- **Task data**:
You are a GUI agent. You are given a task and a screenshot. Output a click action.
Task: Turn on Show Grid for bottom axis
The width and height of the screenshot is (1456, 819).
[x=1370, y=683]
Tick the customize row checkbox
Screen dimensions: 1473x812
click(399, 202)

- **Requirement**:
Set down the entries above once more, verbatim.

- **Answer to the exercise**:
You are a GUI agent. You are given a task and a screenshot. Output a click action.
Task: Turn on Show Grid for bottom axis
The width and height of the screenshot is (1456, 819).
[x=1370, y=683]
Tick the customize row checkbox
Screen dimensions: 1473x812
click(399, 202)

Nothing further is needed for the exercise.